Nouveau coup d’œil au carnet.
— Elle non plus… Il n’y en a pas d’autres ? Vous êtes certain ?
Alban Couture acquiesça.
— J’ai tout vérifié, cadavre après cadavre.
Après avoir enfilé une nouvelle paire de gants en latex, il retourna le corps. Le bassin était barré d’une grosse cicatrice verticale, recousu avec du fil chirurgical noir. Le visage était presque jaune. Les paupières boursouflées semblaient affaissées.
— Je l’ai remontée de la cuve numéro 2, précisa le médecin. Les deux corps présentaient exactement les mêmes caractéristiques : une grosse entaille dans l’abdomen, recousue grossièrement. Énucléés tous les deux. J’ai déjà ouvert l’autre cadavre. Mais je voulais que vous constatiez par vous-mêmes concernant ce corps-là. Je suis quasiment sûr qu’il présentera les mêmes caractéristiques. (Le médecin s’empara d’un scalpel.) Excusez-moi…
Les policiers se reculèrent.
Alban Couture fit sauter le fil chirurgical d’un coup de lame précis.
— Vous avez déjà tous assisté à des autopsies, je présume ?
Les flics acquiescèrent.
— Alors, vous allez vite comprendre ce qui cloche.
Alban Couture écarta les pans de chair jaunâtre, flasques.

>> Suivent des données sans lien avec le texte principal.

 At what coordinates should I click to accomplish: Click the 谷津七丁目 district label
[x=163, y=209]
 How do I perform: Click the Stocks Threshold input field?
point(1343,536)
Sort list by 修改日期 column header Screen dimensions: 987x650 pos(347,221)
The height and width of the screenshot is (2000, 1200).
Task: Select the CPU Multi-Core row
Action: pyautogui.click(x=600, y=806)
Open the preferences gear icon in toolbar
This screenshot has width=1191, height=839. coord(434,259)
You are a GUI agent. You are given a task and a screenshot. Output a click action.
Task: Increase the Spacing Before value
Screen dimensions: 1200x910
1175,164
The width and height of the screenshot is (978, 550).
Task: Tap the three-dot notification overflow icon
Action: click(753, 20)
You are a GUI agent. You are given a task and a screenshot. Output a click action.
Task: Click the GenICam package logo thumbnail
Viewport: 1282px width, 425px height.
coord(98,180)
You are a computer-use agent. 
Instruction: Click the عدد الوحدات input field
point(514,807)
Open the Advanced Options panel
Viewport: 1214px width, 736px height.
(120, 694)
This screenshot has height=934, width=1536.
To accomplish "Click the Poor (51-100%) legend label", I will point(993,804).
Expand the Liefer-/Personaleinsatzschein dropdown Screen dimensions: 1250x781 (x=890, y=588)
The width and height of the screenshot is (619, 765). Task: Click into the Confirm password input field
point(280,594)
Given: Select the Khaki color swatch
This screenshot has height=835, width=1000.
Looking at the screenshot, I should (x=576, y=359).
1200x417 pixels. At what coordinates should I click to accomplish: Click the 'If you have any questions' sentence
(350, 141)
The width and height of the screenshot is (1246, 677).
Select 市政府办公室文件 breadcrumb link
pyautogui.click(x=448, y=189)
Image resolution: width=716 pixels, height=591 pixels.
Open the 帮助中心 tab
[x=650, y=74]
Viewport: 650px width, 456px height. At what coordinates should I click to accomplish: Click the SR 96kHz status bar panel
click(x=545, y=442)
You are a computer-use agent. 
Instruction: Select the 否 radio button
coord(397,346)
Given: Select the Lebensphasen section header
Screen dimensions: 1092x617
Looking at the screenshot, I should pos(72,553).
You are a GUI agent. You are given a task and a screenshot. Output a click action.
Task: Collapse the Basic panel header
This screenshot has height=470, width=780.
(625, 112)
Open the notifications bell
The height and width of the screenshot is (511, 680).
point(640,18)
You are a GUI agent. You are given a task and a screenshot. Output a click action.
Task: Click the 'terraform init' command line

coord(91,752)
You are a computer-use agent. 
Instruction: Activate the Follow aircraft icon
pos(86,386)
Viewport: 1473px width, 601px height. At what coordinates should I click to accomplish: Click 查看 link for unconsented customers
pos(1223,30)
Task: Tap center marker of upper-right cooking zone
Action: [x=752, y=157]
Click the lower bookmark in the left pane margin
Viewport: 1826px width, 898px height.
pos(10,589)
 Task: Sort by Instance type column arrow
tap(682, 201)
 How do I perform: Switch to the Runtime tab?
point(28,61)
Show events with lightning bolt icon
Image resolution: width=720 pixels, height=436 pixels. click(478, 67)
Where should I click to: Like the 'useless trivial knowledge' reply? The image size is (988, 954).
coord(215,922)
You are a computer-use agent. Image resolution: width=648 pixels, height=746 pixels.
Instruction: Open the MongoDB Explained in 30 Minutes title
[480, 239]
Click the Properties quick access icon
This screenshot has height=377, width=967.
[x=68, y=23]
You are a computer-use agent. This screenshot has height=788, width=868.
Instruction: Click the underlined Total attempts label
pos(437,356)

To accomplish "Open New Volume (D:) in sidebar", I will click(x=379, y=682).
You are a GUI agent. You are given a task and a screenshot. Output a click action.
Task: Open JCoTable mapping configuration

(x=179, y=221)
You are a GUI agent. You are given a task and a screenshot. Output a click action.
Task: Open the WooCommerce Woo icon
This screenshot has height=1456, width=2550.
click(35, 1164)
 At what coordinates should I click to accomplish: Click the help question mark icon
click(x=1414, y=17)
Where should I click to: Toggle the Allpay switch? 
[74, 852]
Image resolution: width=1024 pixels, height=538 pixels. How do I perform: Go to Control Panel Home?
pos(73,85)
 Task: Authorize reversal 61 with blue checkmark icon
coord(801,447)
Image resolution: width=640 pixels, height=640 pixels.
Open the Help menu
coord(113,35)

Lucie écarquilla les yeux.
— On leur a prélevé les reins, le cœur, le foie, les poumons, affirma Couture. À toutes les deux. (Il souleva les paupières avec la mitre de son scalpel.) Plus d’yeux, comme je vous le disais.
Les deux policiers en restèrent bouche bée. Les grosses artères et veines principales étaient clampées avec de petites pinces et pendaient dans le vide. Ce corps avait été dévalisé. Juste de la matière première, une usine organique dans laquelle des monstres avaient puisé.
Ces pauvres filles avaient été kidnappées, violées, pillées, bafouées, même après leur mort.
Malgré l’horreur des révélations, Lucie essaya de garder son calme. Parce qu’il le fallait. Parce que la colère, la panique étaient les pires ennemies du flic et empêchaient de réfléchir.
Nicolas Bellanger craquait, il leur tourna le dos et frappa du poing contre la cloison.
— Vous pensez que Camille Pradier a pu faire une chose pareille ? demanda Lucie.
Couture haussa les épaules, les yeux fixés sur Bellanger qui allait et venait, comme un lion en cage.
— Seul, ça me semble compliqué, il n’a pas les compétences pour. Même si un rein n’est pas difficile à prélever, cela suppose une vraie pratique chirurgicale, des instruments adaptés, des supports de transport pour les organes.
Il sortit un petit tuyau de l’intérieur de la poitrine.
— En revanche, je pense qu’il a participé. Je l’ai déjà vu faire des sutures, Camille est gaucher, il travaille à l’envers. Cette suture-ci est irrégulière, elle a été faite juste pour éviter que le sang ne pisse, par un gaucher, aucun doute.
Il tourna autour du corps, pour se positionner face aux flics.
— Des canules abandonnées dans la poitrine, une ouverture du bassin grossière et violente alors qu’une petite incision suffit… Du travail rapide, plutôt bestial, je dirais. Mais efficace.
Lucie imaginait avec de plus en plus de précision la chaîne morbide qui accompagnait chaque victime, de leur enlèvement à leur immersion au fond des cuves avant, probablement, une crémation.
Elle prit une inspiration et lâcha la question qui la tourmentait :
— On est bien en train de parler de trafic d’organes ?
Couture remit le cadavre sur le ventre, tout en acquiesçant.
— La présence des tatouages sur les crânes semble le confirmer, oui.
Le trafic d’organes… Un terme qui laissa les flics sans voix. Un groupe organisé enlevait des personnes jeunes, en bonne santé, inconnues de l’administration, pour les dépouiller de leurs organes.
Puis les faisaient disparaître de la surface de la terre.